Why use “completely”?

“Completely” is probably one of the most completely superfluous words in the English language.

Too often, it’s used to emphasize something that is an absolute in itself, like “superfluous.” Something can’t be partly superfluous—the definition of superfluous is “not needed”—so how can something be “completely” superfluous?

Similarly, how can someone be “completely silent”? If you’re silent, you’re not making any noise; the idea of “completely” is built in. Yet journalists love saying that someone is really, truly, completely silent. And how about “completely perfect”? Does that mean “perfectly perfect”? The most obviously redundant usage would be in the phrase “completely unique.”

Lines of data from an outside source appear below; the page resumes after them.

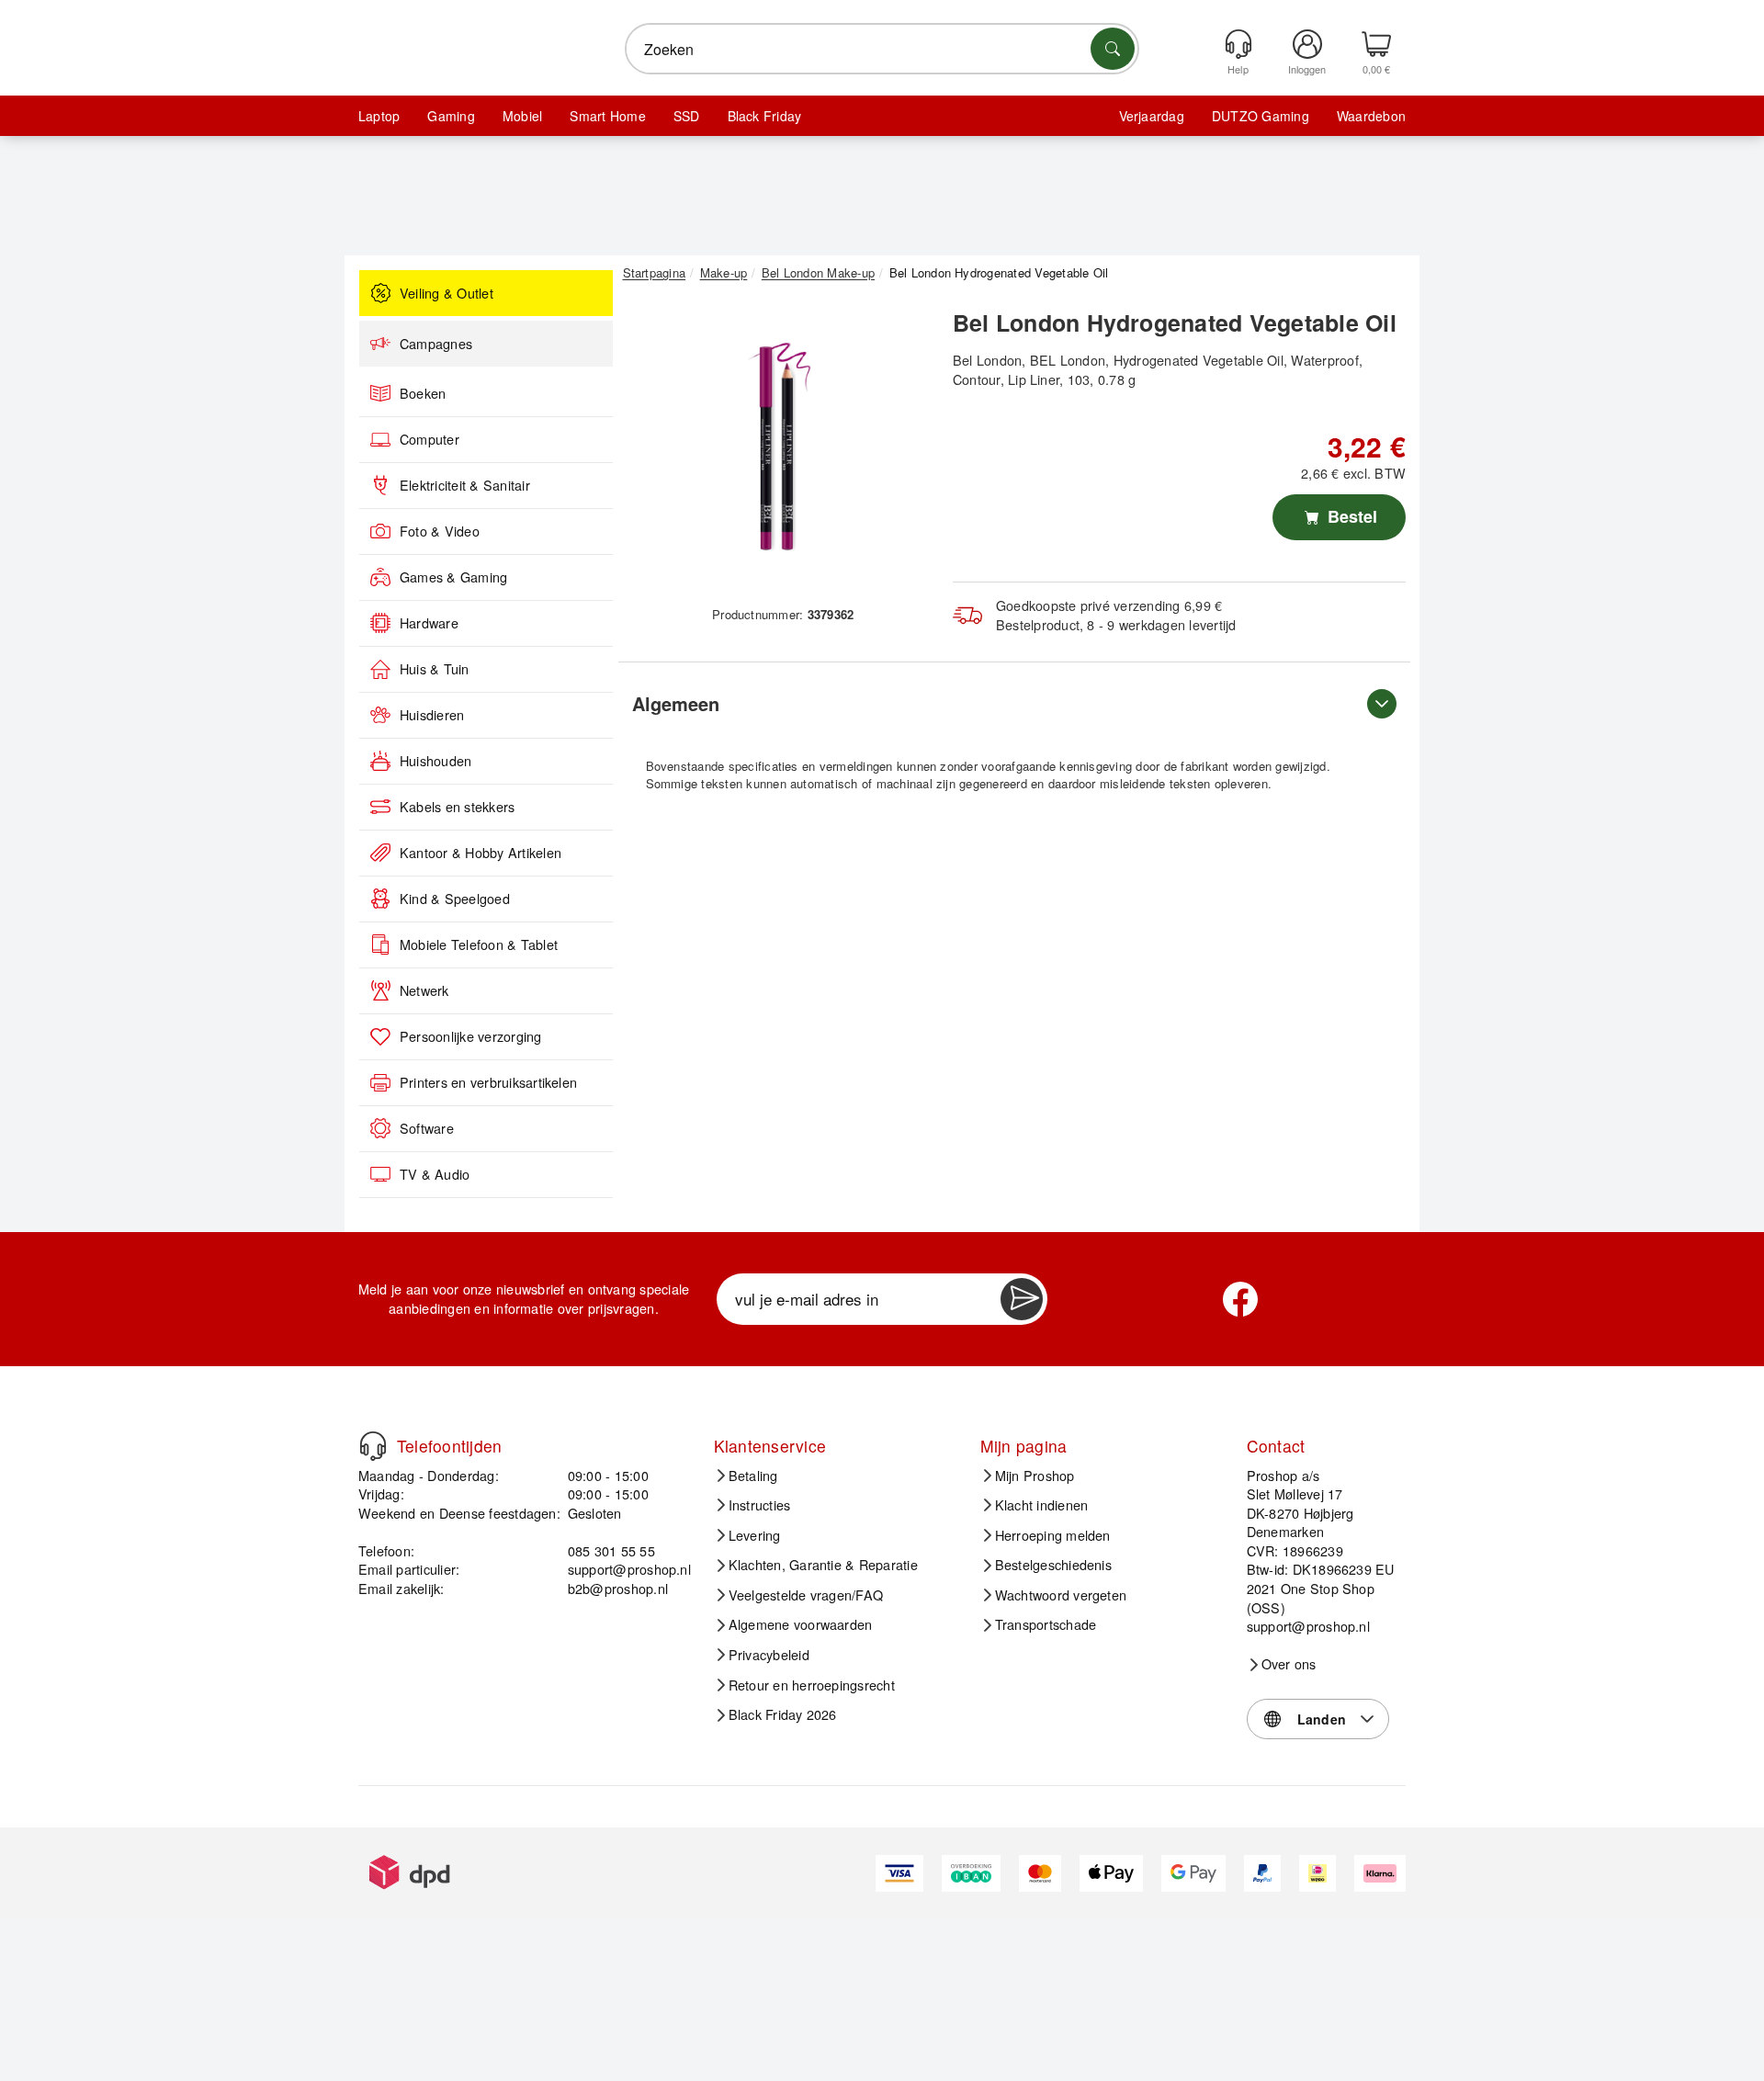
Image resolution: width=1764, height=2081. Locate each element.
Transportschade (1046, 1624)
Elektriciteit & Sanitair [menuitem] (465, 485)
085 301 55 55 (611, 1550)
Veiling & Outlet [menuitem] (446, 293)
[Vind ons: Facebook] (1240, 1299)
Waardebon (1371, 116)
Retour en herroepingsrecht (812, 1685)
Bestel (1350, 516)
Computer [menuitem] (429, 439)
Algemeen (675, 703)
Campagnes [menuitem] (436, 343)
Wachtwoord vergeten (1061, 1595)
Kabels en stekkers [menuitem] (457, 806)
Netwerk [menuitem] (424, 990)
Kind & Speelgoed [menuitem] (455, 898)
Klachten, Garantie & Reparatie (823, 1564)
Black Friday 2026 (783, 1714)
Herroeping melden (1053, 1535)
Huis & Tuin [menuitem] (434, 669)
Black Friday (765, 116)
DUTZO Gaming (1260, 116)
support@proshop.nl (629, 1568)
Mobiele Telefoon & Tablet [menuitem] (479, 944)
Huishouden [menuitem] (435, 761)
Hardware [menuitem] (429, 623)
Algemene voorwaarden (801, 1624)
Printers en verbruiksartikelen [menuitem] (488, 1082)
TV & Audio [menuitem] (434, 1174)
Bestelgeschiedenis (1053, 1564)
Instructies (760, 1505)
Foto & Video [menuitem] (440, 531)
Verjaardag (1151, 116)
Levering (755, 1535)
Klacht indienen (1042, 1505)
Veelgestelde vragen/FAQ (806, 1595)
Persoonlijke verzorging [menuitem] (471, 1036)
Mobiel (522, 116)
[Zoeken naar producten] (1113, 49)
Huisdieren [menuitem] (432, 715)
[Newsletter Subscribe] (1022, 1299)
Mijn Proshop (1035, 1475)
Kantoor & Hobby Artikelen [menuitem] (480, 852)
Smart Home (607, 116)
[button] (776, 448)
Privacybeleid (769, 1655)
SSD (686, 116)
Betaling (753, 1475)
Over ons (1289, 1664)
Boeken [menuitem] (423, 393)
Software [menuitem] (427, 1128)
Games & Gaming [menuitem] (453, 577)
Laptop (379, 116)
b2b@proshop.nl (618, 1588)
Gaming (450, 116)
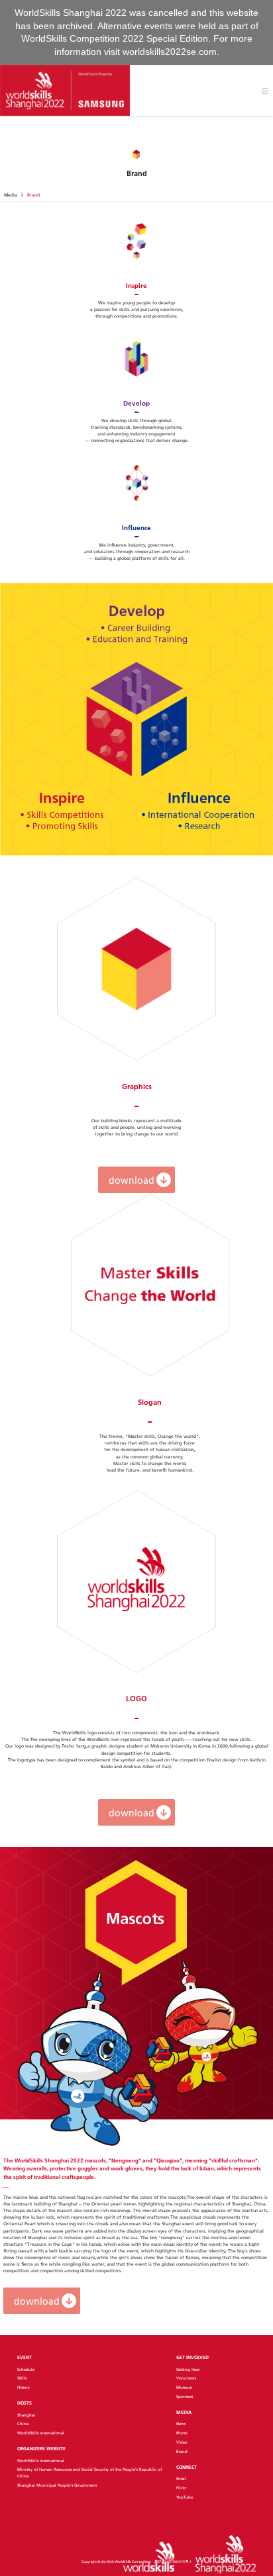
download (131, 1180)
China (22, 2423)
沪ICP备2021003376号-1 (172, 2561)
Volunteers (186, 2378)
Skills (22, 2378)
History (23, 2387)
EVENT (24, 2357)
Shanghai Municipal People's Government (57, 2485)
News (181, 2423)
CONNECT (186, 2467)
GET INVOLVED (192, 2357)
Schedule (25, 2369)
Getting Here (187, 2369)
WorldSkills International (40, 2433)
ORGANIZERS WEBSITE (41, 2449)
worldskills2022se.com (170, 51)
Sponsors (184, 2396)
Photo (182, 2433)
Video (182, 2442)
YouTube (184, 2497)
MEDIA (183, 2412)
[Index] (65, 90)
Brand (182, 2451)
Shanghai (26, 2415)
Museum (184, 2387)
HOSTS (24, 2403)
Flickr (181, 2488)
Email (181, 2478)
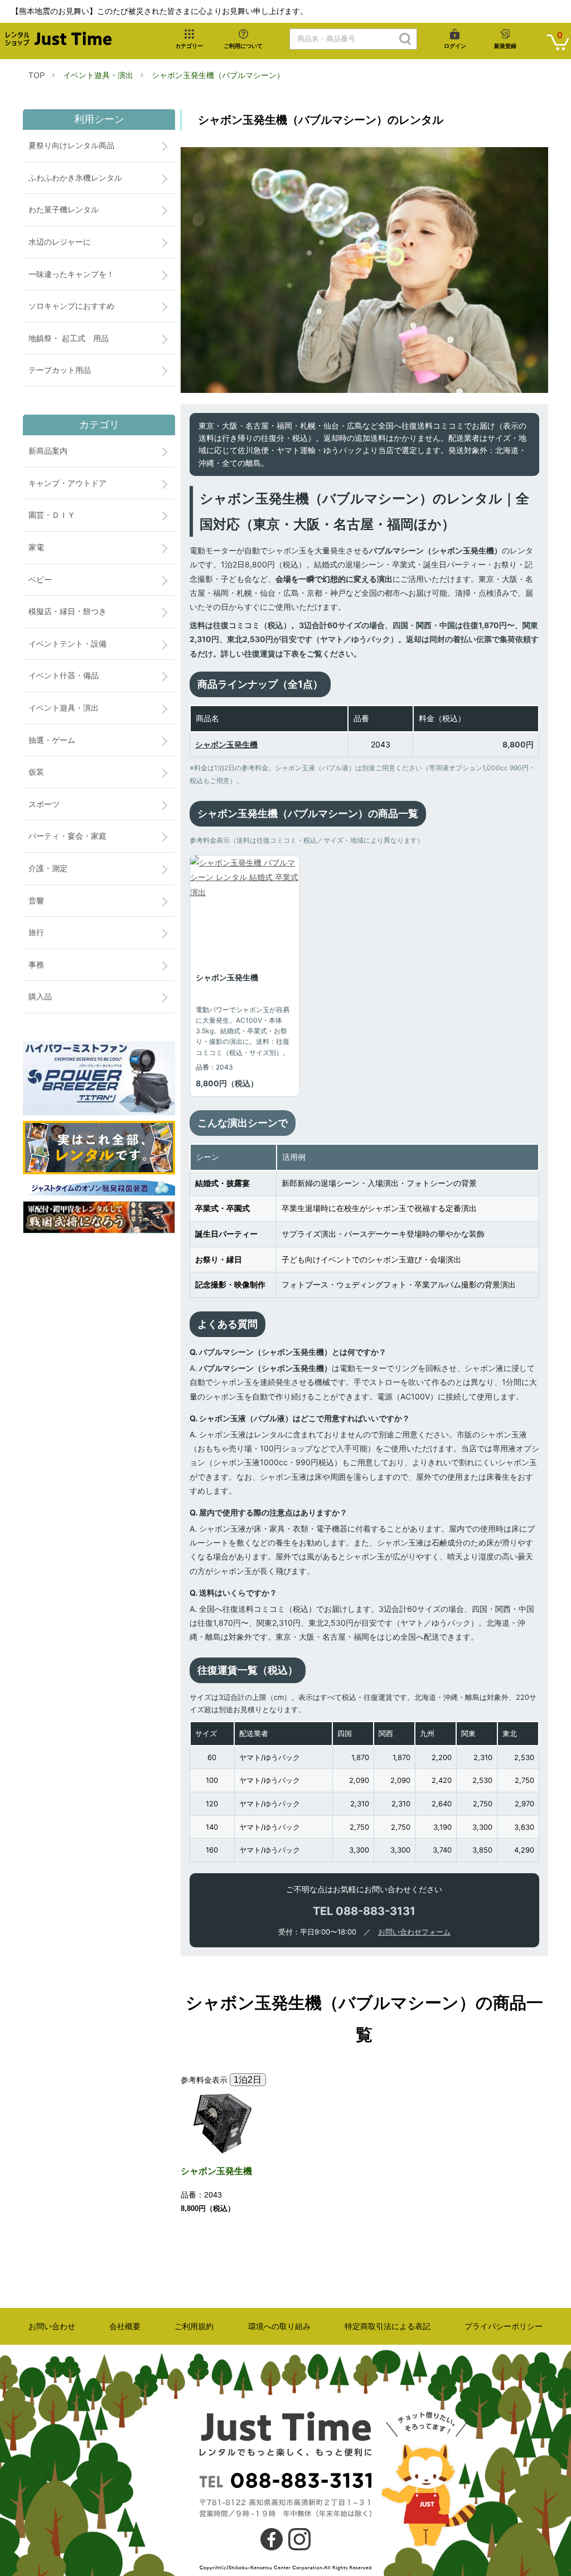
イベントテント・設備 (67, 643)
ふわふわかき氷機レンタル (75, 177)
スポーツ (44, 804)
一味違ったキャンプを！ (71, 274)
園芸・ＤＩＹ (51, 515)
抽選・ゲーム (51, 740)
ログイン (455, 46)
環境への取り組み (279, 2326)
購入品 (40, 996)
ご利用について (243, 46)
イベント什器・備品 (63, 675)
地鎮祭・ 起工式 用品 (68, 338)
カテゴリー (189, 46)
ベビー (40, 579)
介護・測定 (47, 868)
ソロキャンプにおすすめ (71, 306)
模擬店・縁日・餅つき (67, 611)
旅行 (36, 932)
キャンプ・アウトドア (67, 483)
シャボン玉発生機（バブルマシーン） (218, 75)
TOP (36, 75)
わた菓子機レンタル (63, 209)
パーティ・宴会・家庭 (67, 836)
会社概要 (125, 2326)
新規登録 (505, 46)
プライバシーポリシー (503, 2326)
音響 (36, 900)
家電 (36, 547)
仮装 (36, 771)
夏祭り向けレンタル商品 (71, 145)
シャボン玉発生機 (226, 744)
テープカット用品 (59, 370)
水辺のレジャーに (59, 241)
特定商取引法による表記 (387, 2326)
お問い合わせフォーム (414, 1931)
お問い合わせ (51, 2326)
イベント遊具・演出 (98, 75)
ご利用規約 (194, 2326)
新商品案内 (47, 450)
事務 (36, 964)
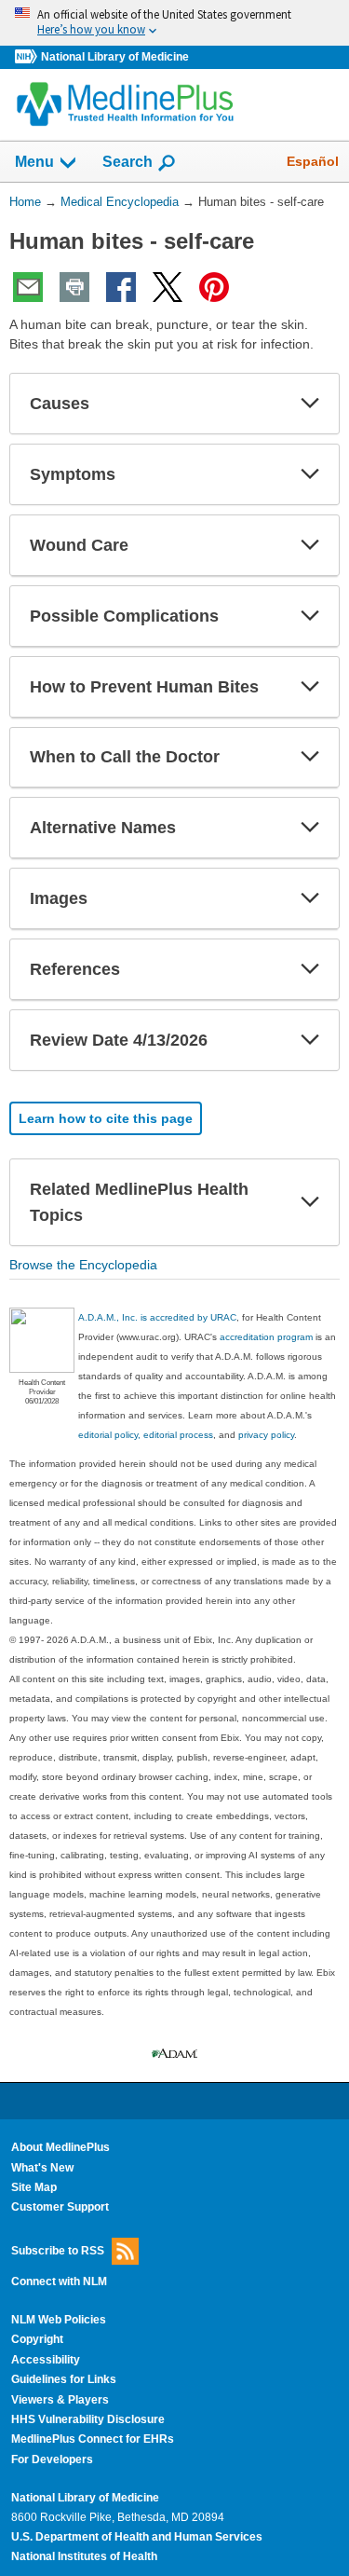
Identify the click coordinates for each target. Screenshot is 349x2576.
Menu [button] (34, 162)
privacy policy (266, 1435)
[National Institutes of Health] (28, 57)
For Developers (52, 2459)
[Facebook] (121, 287)
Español (313, 161)
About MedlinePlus (60, 2147)
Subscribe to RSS (57, 2249)
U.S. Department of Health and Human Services (136, 2536)
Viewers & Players (60, 2399)
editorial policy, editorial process (145, 1435)
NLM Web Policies (58, 2319)
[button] (310, 404)
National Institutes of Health (84, 2556)
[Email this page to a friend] (28, 287)
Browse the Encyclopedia (83, 1264)
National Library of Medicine (115, 56)
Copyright (37, 2339)
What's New (42, 2167)
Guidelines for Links (63, 2379)
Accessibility (45, 2359)
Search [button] (127, 161)
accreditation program (266, 1337)
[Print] (74, 287)
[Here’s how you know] (174, 23)
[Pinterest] (214, 287)
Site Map (34, 2187)
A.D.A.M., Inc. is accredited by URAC (157, 1317)
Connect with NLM (59, 2281)
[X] (167, 287)
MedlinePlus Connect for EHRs (92, 2439)
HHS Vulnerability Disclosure (88, 2419)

The problem is that “completely” is a modifier meaning “whole.” If you add it to something that itself is already whole—silence, perfection, superfluity, uniqueness—it doesn’t make it any more whole.

But the opposite is not true; you can take those “whole” words to make them less than whole. Someone can be “nearly silent,” “almost perfect,” or “mostly superfluous,” indicating that they approach completeness, but are not quite there. The same cannot be said for “unique,” which means there’s no other like it. Something can’t be “somewhat unique”; if it’s not one of a kind, it’s not unique.

One of journalism’s favorite “completely” unnecessary phrases is “completely destroyed,” used most often when describing what a fire did to a building. But “destroyed” means the damage was complete. You can say that a building was “partly destroyed” (saving a few letters from “partially destroyed” in the process), but you never need to say it was “completely” destroyed.

No matter how often “completely destroyed” appears and no matter how much you want to argue that it’s idiomatic, that “completely” is still completely excessive. If its use had been excised in news articles for just the past three months, at least 2,000 words would have been saved, according to Nexis. That’s a whole lot of new stories!

If you’re be tempted to replace “completely destroyed” with “decimated,” though, be prepared to argue. As Evan Jenkins wrote here, “decimate” originally meant “to reduce by a tenth,” but has come to mean more along the lines of “to destroy a large part of.” Because, in its original usage, a lot was left standing, some people will argue that something that is “decimated” is only partly destroyed, not “completely” destroyed. (That’s one case where “completely destroyed,” used as a contrast, is OK.) And, whatever you do, don’t use “decimated” with any sort of number or quantities, as in “a fire decimated one-third of the crop.” A lot of people will try to divide a third by 10 percent, and you’ll drive them “completely” batty.